Redge's Trek through the Web

Ravings and bright ideas by a Dutch student of Artificial Intelligence, religion and faith, computers and life.

Tuesday, January 31, 2006

Worlds

One of the things I hold most holy is reading and writing fiction. I'm a big fan of both. I like to think of books as our own private portals to different world, that are created when the author first visits the world, and then consequently visited by every reader. Perhaps I got this idea when I first read "The never ending story", but it was not the first world I visited that I can remember.

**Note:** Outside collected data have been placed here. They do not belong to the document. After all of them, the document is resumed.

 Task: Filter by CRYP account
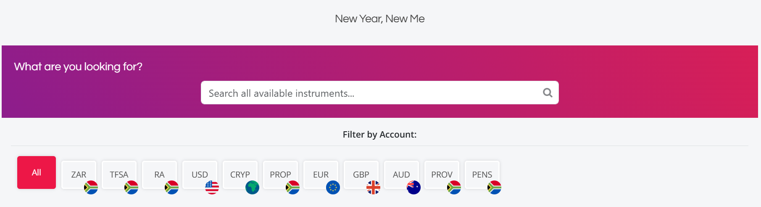coord(240,174)
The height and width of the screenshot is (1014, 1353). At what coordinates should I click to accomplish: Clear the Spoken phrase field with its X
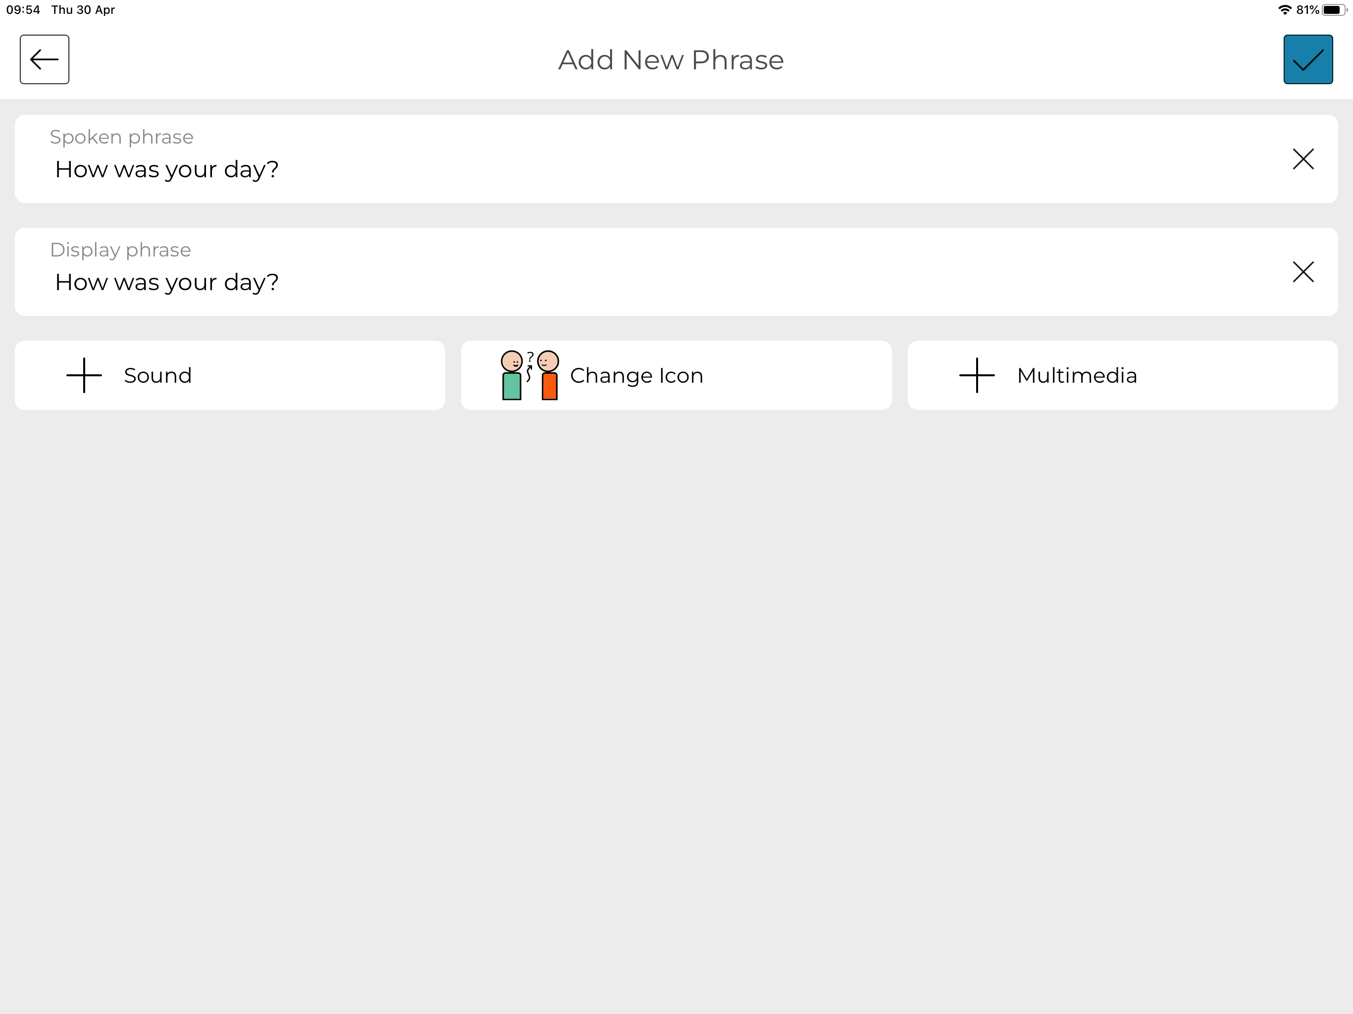coord(1303,159)
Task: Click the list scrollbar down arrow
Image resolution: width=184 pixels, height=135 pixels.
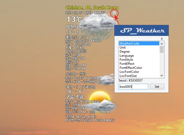Action: pyautogui.click(x=162, y=76)
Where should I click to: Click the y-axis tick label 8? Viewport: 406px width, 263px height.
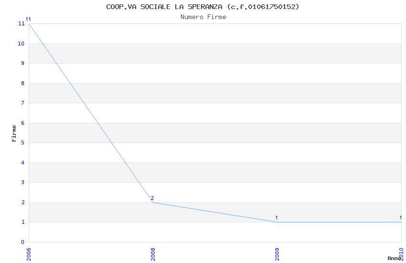[x=22, y=84]
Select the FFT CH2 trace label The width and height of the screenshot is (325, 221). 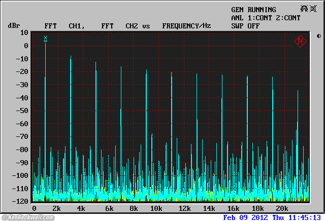[x=120, y=25]
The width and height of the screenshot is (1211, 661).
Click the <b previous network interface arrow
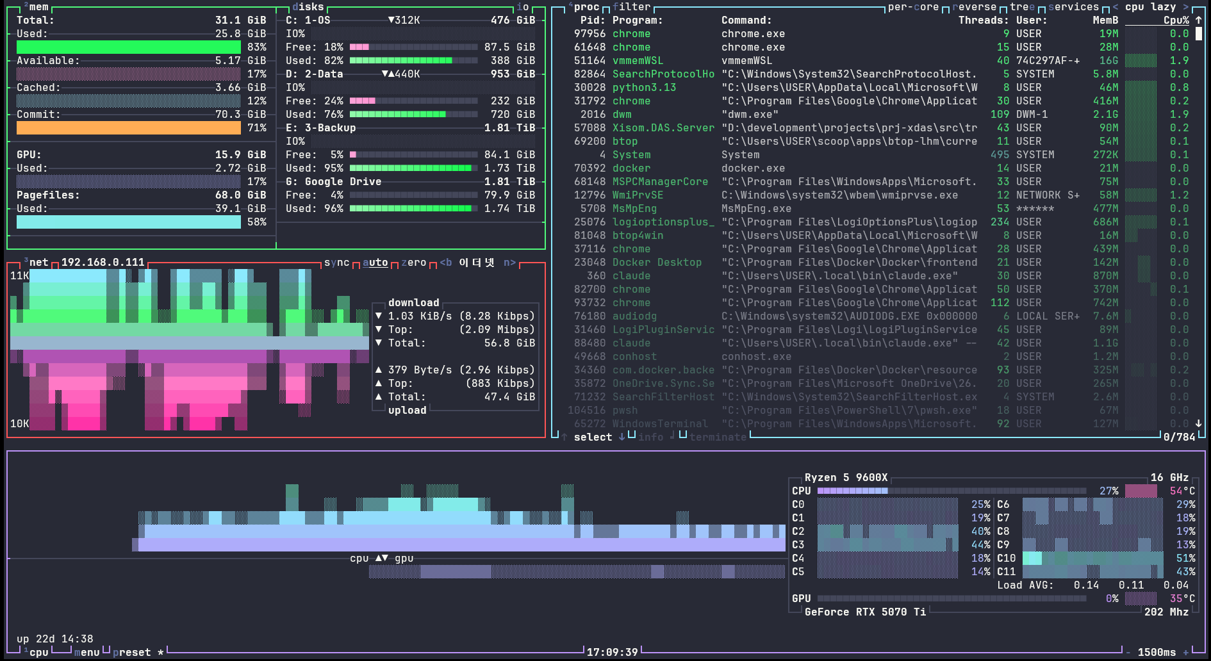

The first world I can remember visiting is a land called Nangijala, where people in two different canyons struggle. But I suppose not to many people will have read Astrid Lindgren's 'Bröderna Lejonhjärta' (Brothers Lionheart). I can't even say I've read it myself, but my mother used to read me and my sister the Dutch translation. It's one of the first worlds that left an impression on me.

The second world to leave an impression on me, while I was in the in the 6th grade of Dutch junior school (age 10) was medieval France, where a boy named d'Artagnan (I hate the way you Americans pronounce that French name) follows his father's footsteps as a musketeer. I was with him as he was engaged in three duels, and the three opponents to be became his friends in stead. I hated him for being ensnared by the beautifull Lady the Winter, and celebrated with him when he achieved victory in the end. Around that same age I went aboard the Nautilus, and followed Phillias Fogg on his perilous journey.

It was in the first grade of secondary school, age 12, with a whole new library of worlds at my disposal, that I went with Bastian Balthazar Bux to the attic of his school, and followed him as he entered the world of Fantasia. I wept as Atreyu lost his horse and I feared when Atreyu was bitten by the giant spider. I had raised hopes when Bastian first came to Fantasia and planted the great forrest and found comeradery in the desert and was sad when I saw him decline into nepotism. When Bastian worked in the mines to refind his lost memories, the world seemed dark around me. One of the most vivid memories I have of the other worlds is when Fantasias Queen asks the keeper of the Neverending Story to read her the book, so that the cycle would repeat indefinately.

Since that time I have visited some amazing worlds. After I saw Jackson's movie, I travelled with Frodo to mount Doom and even saw the Elves fight over the Silmarils, and was present at the battle in which Morgoth was taken, and there when the isle of Numenor sank, all before Jackson's next installment came out. But also worlds of the future I have seen, and other planets. I have felt the loyalty and comeradery that Paul found among the Fremen of Arrakis. I have seen Terminus struggle to stay a stabling force as the rest of the universe declined around them. I've seen the physics defying Ringworld, and the laws of reason defying universe into which Arthur Dent was sent against his will. Even more incredible worlds I have seen, such as Discworld, the flat world held up by four elephants on top of a turtle, floating through space.

If you were to ask me, however, which world I remember best: it is the Land, the world that may or may not be an imagination in the mind of the leper Thomas Covenant. Beautiful Andelain I will never forget, nor the mysterious crafts of the Earthpower. One of the most magical moments I have ever witnessed was when the Ranihyn staggered for Thomas.

The other worlds can be engaging, even addictive. This last week, when I knew I should have been rehearsing for my math test, or keeping up my Japanese studies, I have dwelt in stead on Avalon, and seen the travails of the womenfolk there throughout the ages. And now that I've been to the library, and picked up a new portal, I will be spending the next few days back on discworld, finding out about the fifth elephant. But in truth, I cannot feel bad about it. For spending time in the other worlds enriches the soul, and crossing between them is a sacred act.